According to the most recent FTSE350 just 1-in-25 of the CEOs of publicly listed companies in Britain are women; although in better news 40% of UK FTSE 100 board positions are now held by women. In 2022, the United Kingdom placed 22nd on the World Economic Forum Global Data’s Global Gender Gap Index. The low percentages of women in higher positions contribute to the GPG in the UK, which registered a score of 0.78 in 2022 out of 1. While things might be changing for women in the UK, there is still work to do which is why we are thrilled at FoodCycle to say that our Senior Leadership Team is 100% female!
To celebrate International Women’s Day on 8th March, we thought we’d ask our brilliant leaders…
“What is the secret to being a successful leader (and does it have anything to do with being a woman)?”
Mary McGrath MBE, CEO
Putting FoodCycle at the heart of everything I do means thinking strategically about how the charity is going to grow.
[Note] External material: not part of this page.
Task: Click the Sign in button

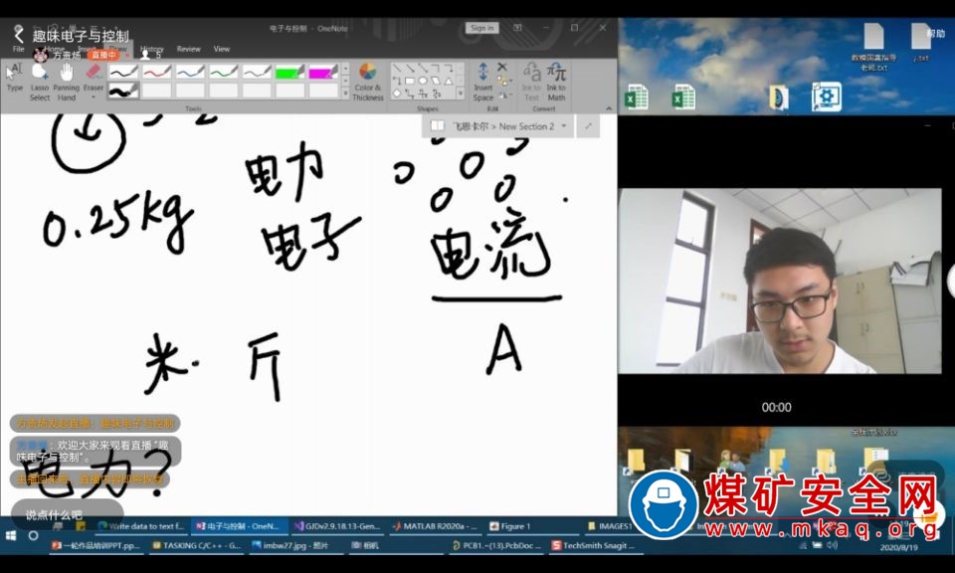Action: click(482, 28)
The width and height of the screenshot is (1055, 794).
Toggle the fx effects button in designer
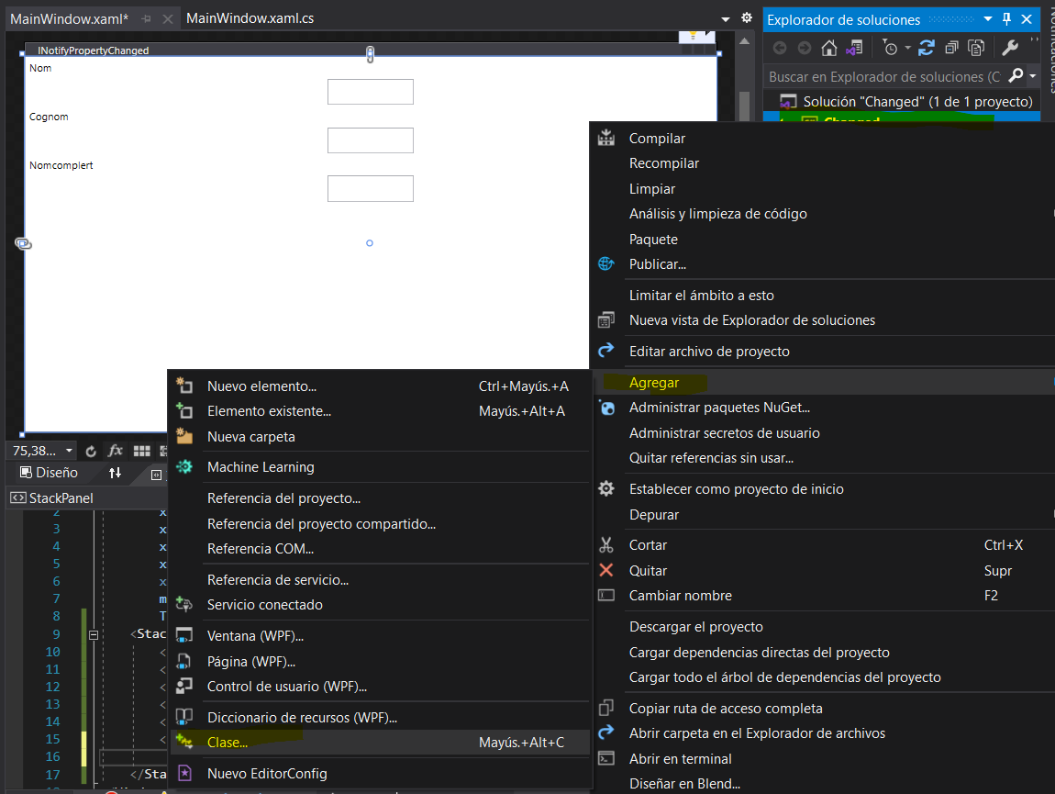[x=116, y=451]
It also means I have to be multi-disciplined. To run a successful charity there is no point being good at just one thing; you have to have the right strategy to source the income, gather the resources and get people through the door. It’s vital to have a purpose and then ensure you respond to any market conditions creatively while simultaneously planning for what you want to achieve. If you don’t have an end goal, you are lost.
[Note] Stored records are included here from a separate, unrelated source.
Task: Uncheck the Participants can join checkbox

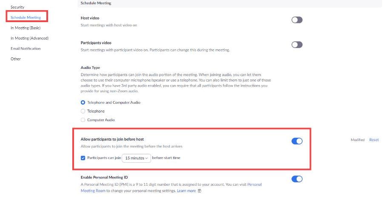Action: (x=83, y=158)
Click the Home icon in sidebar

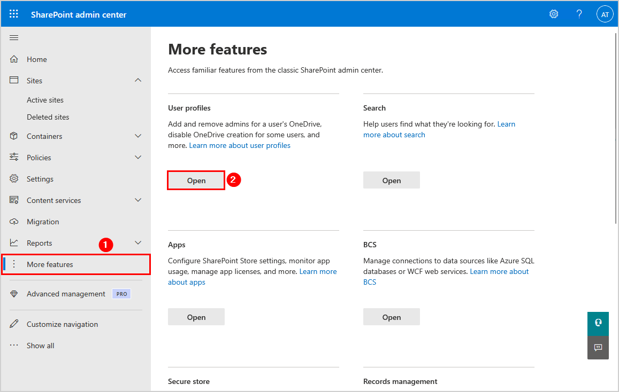pyautogui.click(x=14, y=59)

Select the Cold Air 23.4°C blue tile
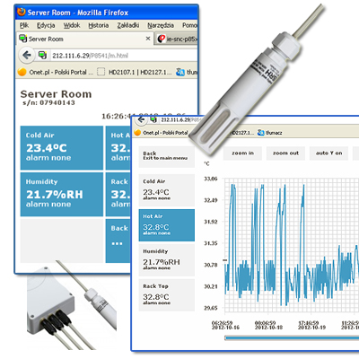(x=62, y=148)
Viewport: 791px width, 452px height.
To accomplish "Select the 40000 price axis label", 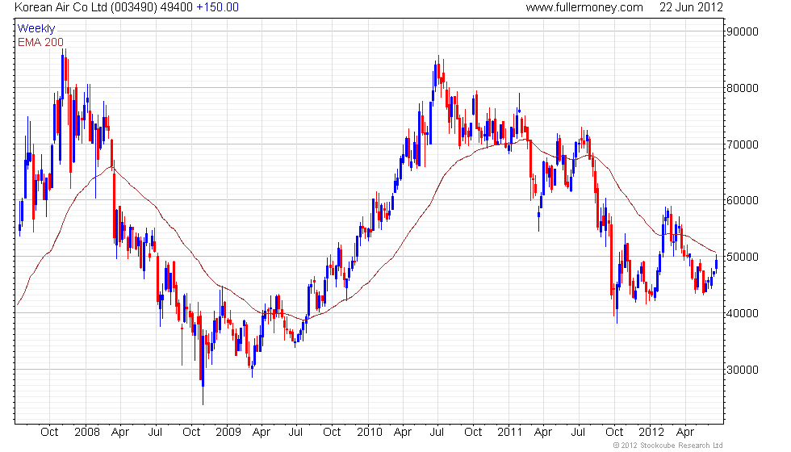I will click(743, 313).
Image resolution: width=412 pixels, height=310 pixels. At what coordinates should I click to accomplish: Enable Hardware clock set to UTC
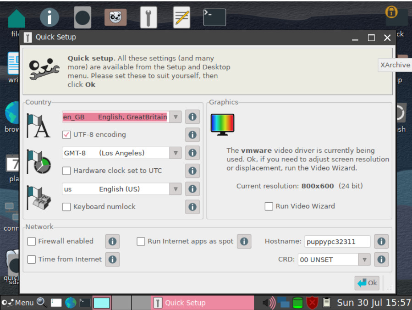[66, 171]
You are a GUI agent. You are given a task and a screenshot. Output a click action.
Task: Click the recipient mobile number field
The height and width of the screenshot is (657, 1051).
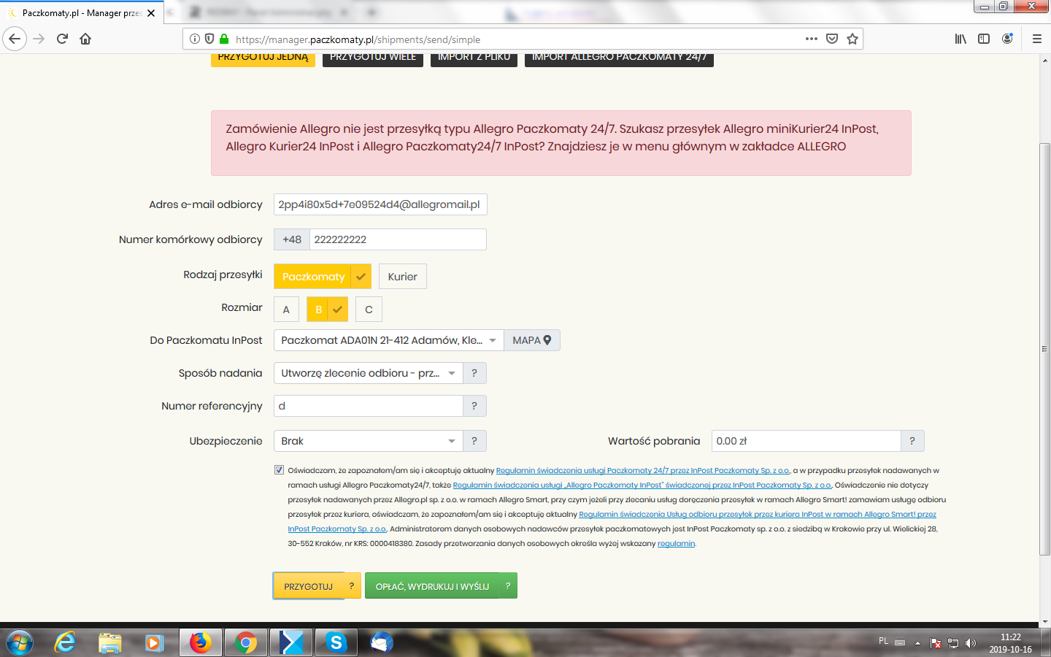click(397, 239)
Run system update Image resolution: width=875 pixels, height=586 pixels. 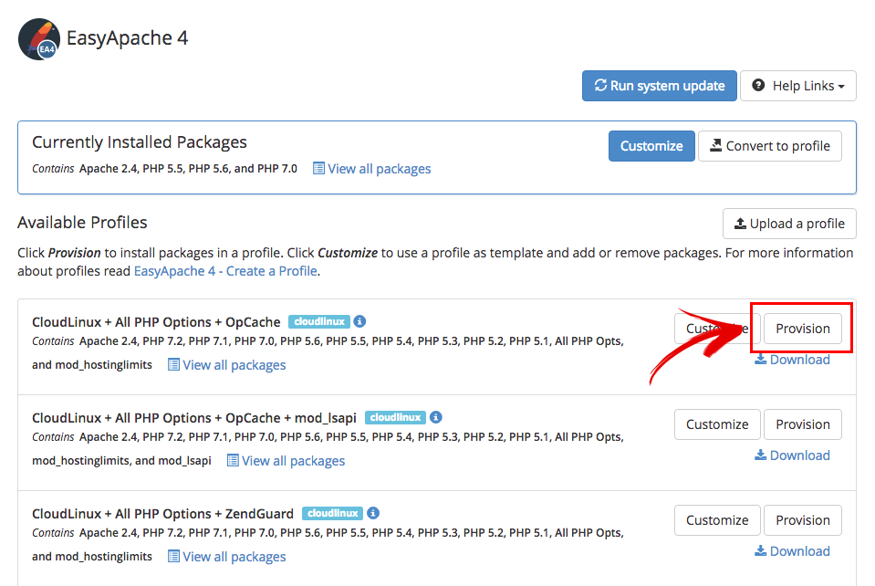[659, 86]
Being a woman has allowed me bring empathy and understanding into my working environment which I’ve been able to balance with being firm and making tough decisions. I’m proud to be part of the charity sector with plenty of women in the top roles but ultimately what has mattered to my own career is that I have the right skill set to succeed regardless of gender.
Carly Shutes, Communications Director
For me, it’s about the team around me, whether its my direct reports or the wider team and really making sure I listen to them, get their feedback and take their ideas on board. I can’t know or do everything all the time so its really important to have those relationships and for people to feel that their opinion is important and valued, no matter their seniority. I don’t that this has any relation to my gender but I think that my determination to succeed is definitely related to me being a woman. I’ve always been a strong believer in equality – I remember when I was 15, I considered training to be a mechanic just to proveI could do a ‘mans’ job!
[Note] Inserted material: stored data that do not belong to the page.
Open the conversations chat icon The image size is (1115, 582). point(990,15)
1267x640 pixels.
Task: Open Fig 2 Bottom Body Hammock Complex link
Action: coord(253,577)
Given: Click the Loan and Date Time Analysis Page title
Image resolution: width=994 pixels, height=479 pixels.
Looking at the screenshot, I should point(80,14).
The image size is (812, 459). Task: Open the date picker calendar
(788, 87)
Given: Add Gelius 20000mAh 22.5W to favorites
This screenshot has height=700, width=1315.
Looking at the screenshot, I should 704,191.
I’m quite pleased I didn’t chose that route now, but I’ve definitely always had that mindset of if he/she/they can do it, so can I – gender should not be a factor.
Victoria Meier, Head of Fundraising
I think listening skills are key to being a successful leader and understanding what motivates members of your team. Whilst not exclusive to women, I do think women tend to be strong on these so called ‘soft’ skills around sensitivity and empathy.
Sophie Tebbetts, Head of Programmes
I think my skill set of being a good leader is acknowledging I am only as good as the team I have behind me, and ensuring I listen and make people feel heard. I believe this brings a resilience to my leadership style and the wider team. The ability to multitask, create open dialogue and a sense of communal responsibility, is a unique strength and one I believe women uniquely possess. I personally have seen this strengthen since having children and are attributes that I strive to bring to FoodCycle through my leadership style.